Ia tersenyum, namun tidak dengan Baekhyun. Malam itu, Baekhyun menangis berjam-jam dan kaus Jongin basah oleh air mata.
Seminggu kemudian, sidang kasus diadakan untuk menentukan nasib Chanyeol. Nasib yang mana tak ia miliki pada awalnya, namun ketika para dewan yang mengerjakan kasusnya menerima petisi bertandatangan dari sebuah sekolah yang menentang rehabilitasi Chanyeol, dewan sidang memutuskan membawa dua pengacara kasus untuk menyelesaikan kasus hingga tuntas.
Dua-puluh empat jam sebelum kasus dibuka, pengacara pembela meminta kaset rekaman dari ruang tahanan Chanyeol, untuk menginvestigasi apakah benar pemuda itu memang bersifat brutal sehari-harinya. Para staf enggan untuk menyerahkan sebuah kaset yang menampilkan lorong sunyi dan ruang tahanan pribadi institusi itu.
Namun, ada satu adegan dimana Chanyeol berlari keluar ruangan, memukul dan menendang para staf yang menghalangi jalannya. Sang pengacara mengembalikan kaset rekaman pada kepolisian dan mencari bukti baru.

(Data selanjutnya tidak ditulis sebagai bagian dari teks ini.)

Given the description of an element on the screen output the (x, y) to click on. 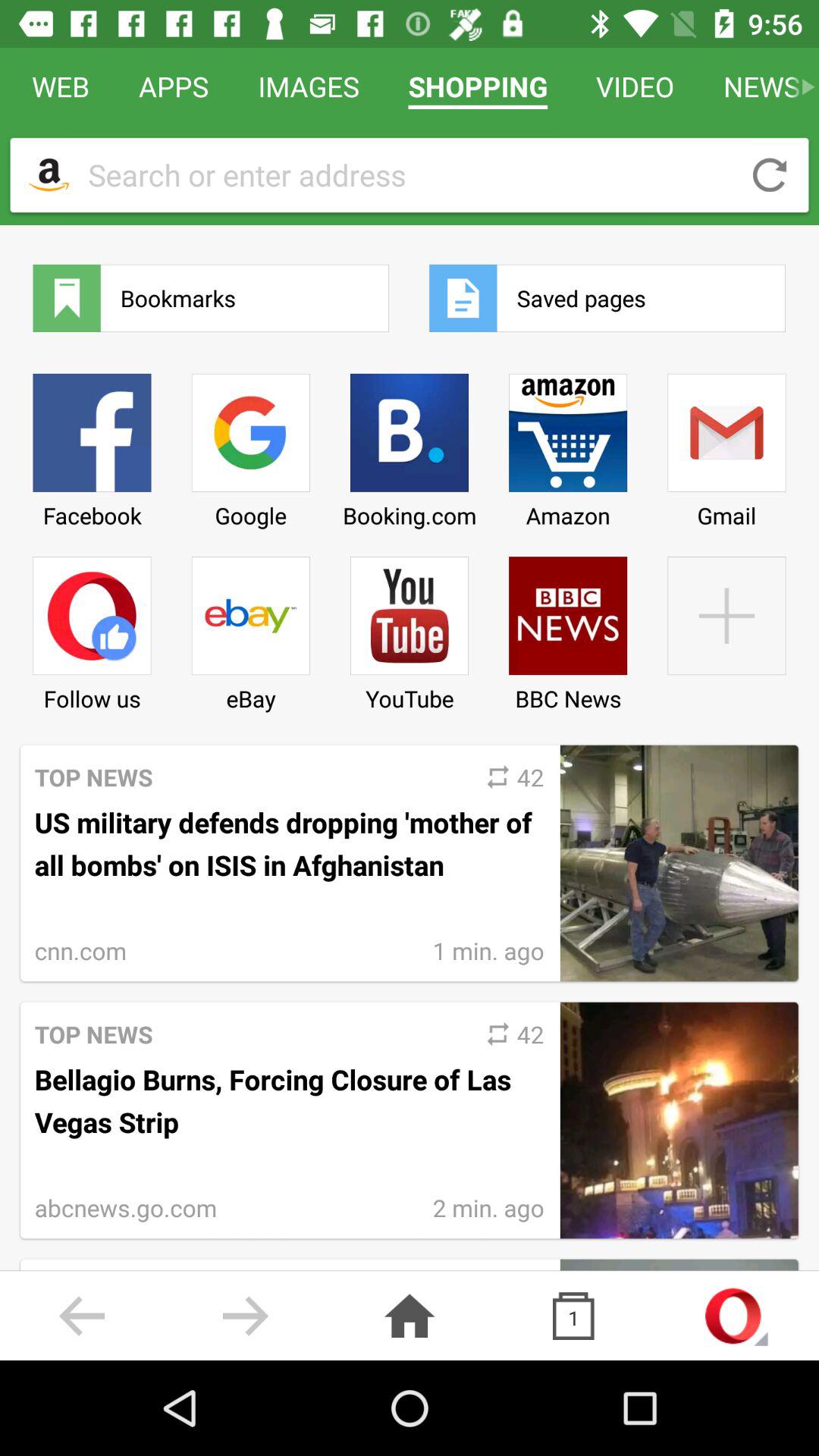
press the item below the saved pages item (726, 444)
Given the description of an element on the screen output the (x, y) to click on. 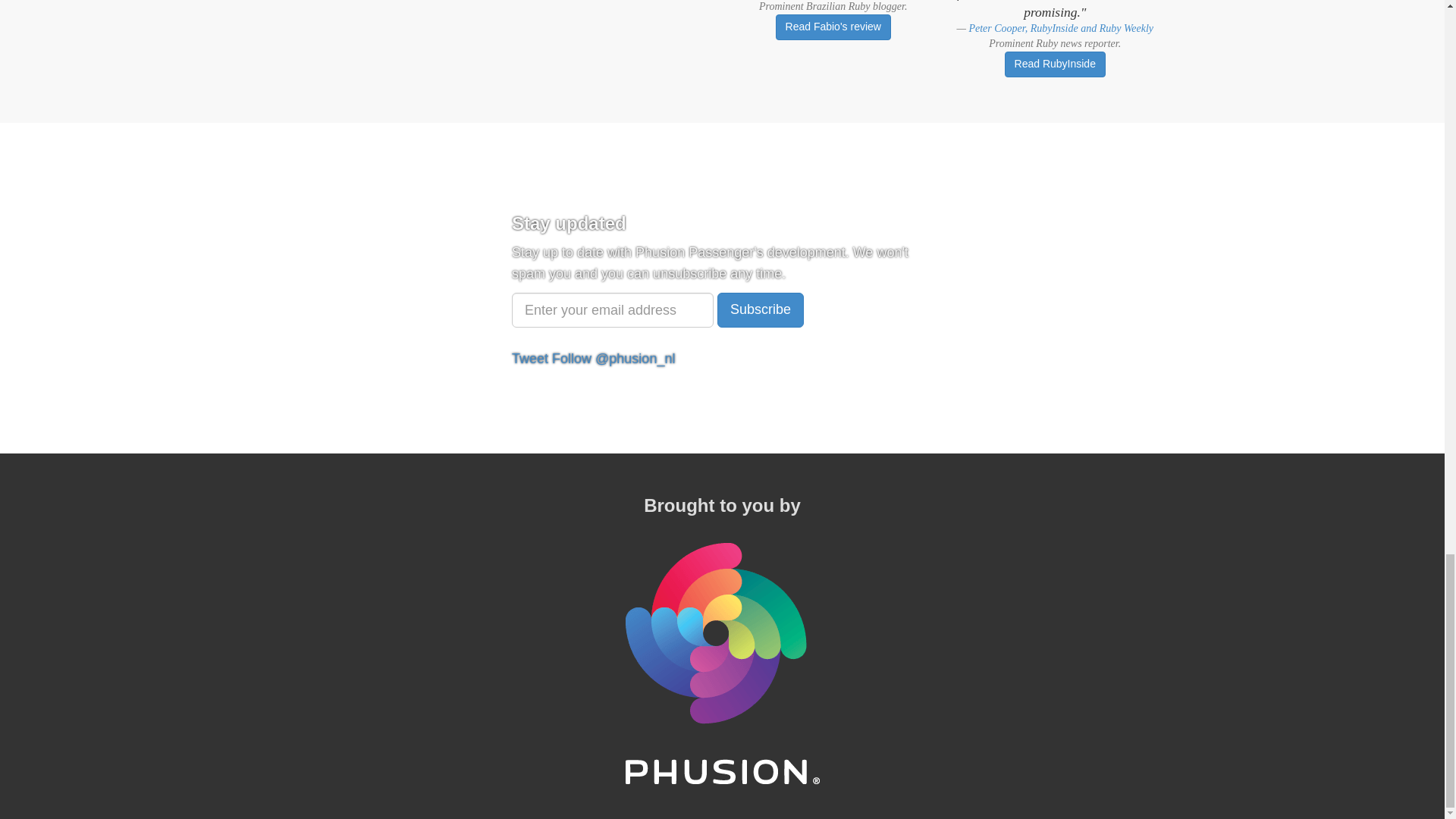
Peter Cooper, RubyInside and Ruby Weekly (1060, 28)
Tweet (530, 358)
Subscribe (760, 309)
Subscribe (760, 309)
Read RubyInside (1054, 63)
Read Fabio's review (833, 27)
Given the description of an element on the screen output the (x, y) to click on. 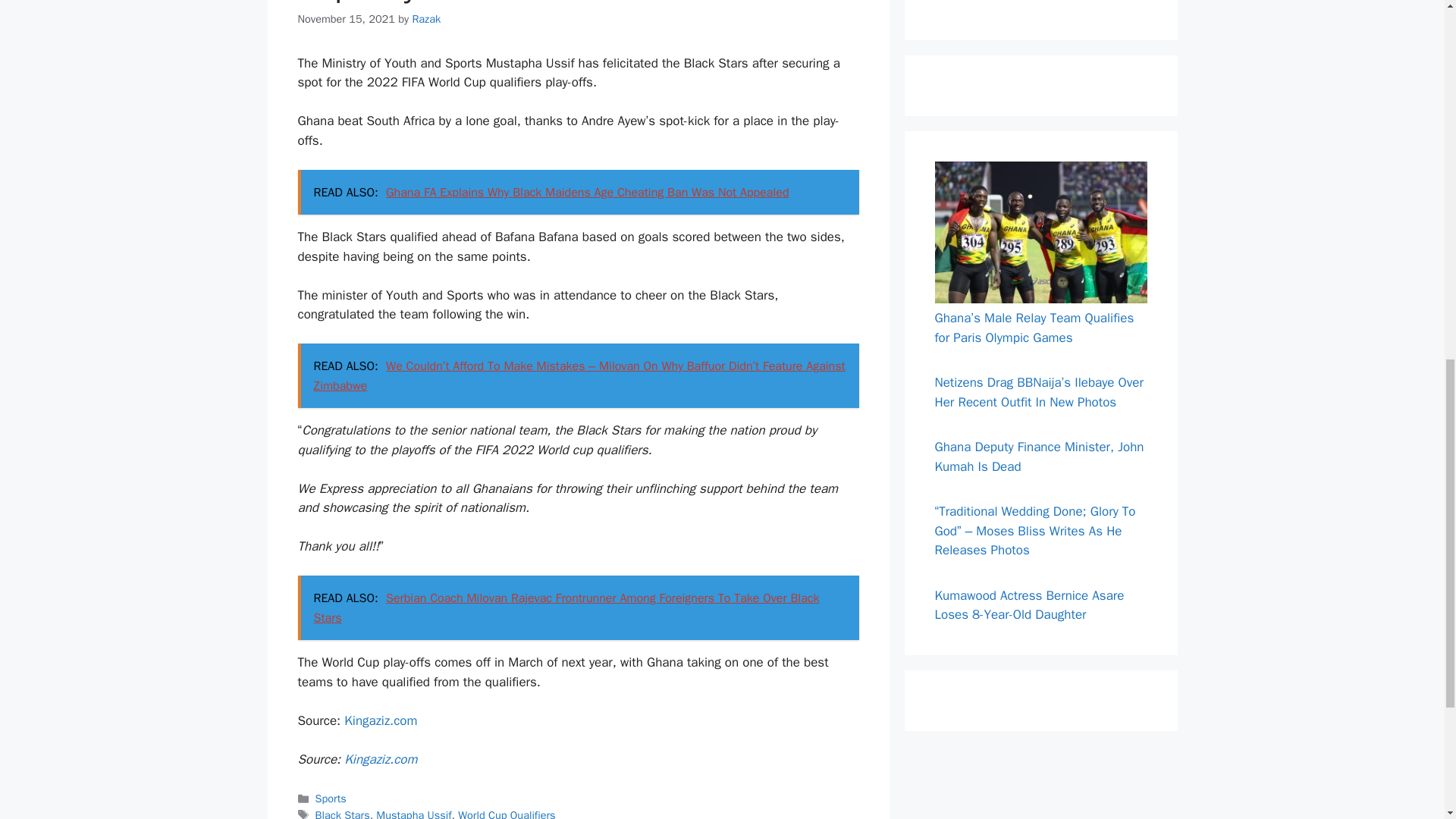
Kingaziz.com (379, 759)
Sports (330, 798)
Razak (426, 18)
Kumawood Actress Bernice Asare Loses 8-Year-Old Daughter (1029, 605)
Mustapha Ussif (413, 813)
View all posts by Razak (426, 18)
Ghana Deputy Finance Minister, John Kumah Is Dead (1038, 456)
Black Stars (342, 813)
World Cup Qualifiers (506, 813)
Given the description of an element on the screen output the (x, y) to click on. 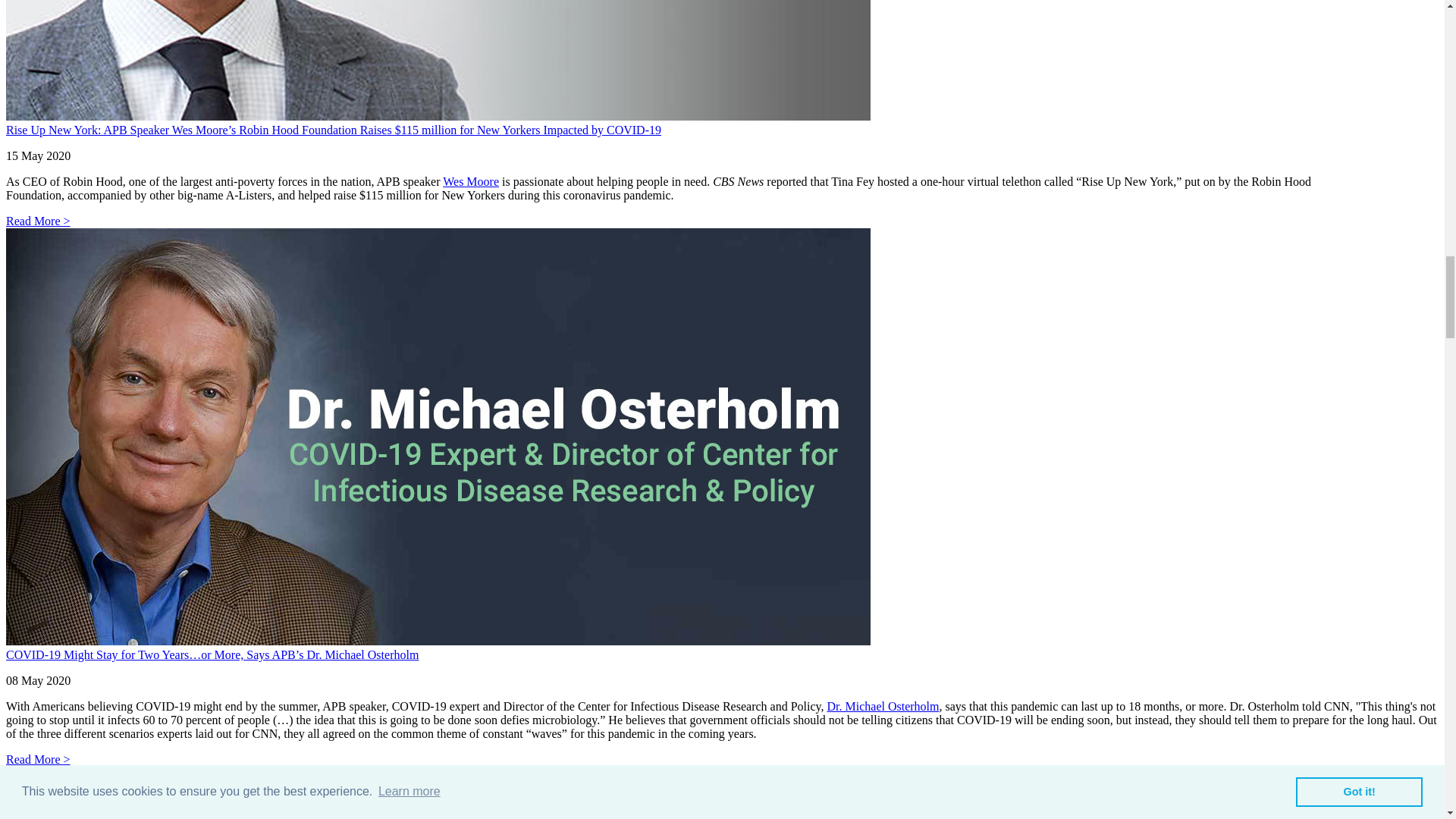
Wes Moore (470, 181)
Wes Moore (470, 181)
Dr. Michael Osterholm (883, 706)
Michael Osterholm, PhD MPH (883, 706)
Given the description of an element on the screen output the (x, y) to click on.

Sejauh ini, kondisi Chanyeol masih tersudutkan.
Ketika sidang dibuka, staf utama institusi mengambil kursi di salah satu sisi pojok ruangan. Chanyeol dibawa oleh dua lelaki berpakaian putih, pergelangan lengannya menyilang dibelakang punggung. Ia begitu terlihat kurus dan lelah hingga ia terus menerus limbung, kantung matanya kini ungu gelap. Seolah-olah para lelaki itu tengah memegangi sisa kerangka dari seorang manusia.
Baekhyun masuk dari pintu lain, memakai kursi roda, dengan ibunya yang mendorong kursi rodanya spanjang jalan. Setengah jalan, ia meminta ibunya untuk berhenti dan dengan keras kepala mendorong sendiri rodanya ke tempat duduknya di belakang podium kayu. Ketika orang-orang berdatangan, ruang sidang terasa dingin dan tensi ketegangan berbaur di udara yang kemudian Jongin sela ketika ia berdeham.
Untuk pertama kalinya dalam dua minggu, Baekhyun dan Chanyeol melihat satu sama lain pada dua sisi ruangan yang berbeda.
Mata Chanyeol melebar dan ia hampir meneriakkan nama Baekhyun bila tidak karena fakta bahwa Baekhyun memalingkan kepalanya, dan ibu Baekhyun menutupi pandang darinya.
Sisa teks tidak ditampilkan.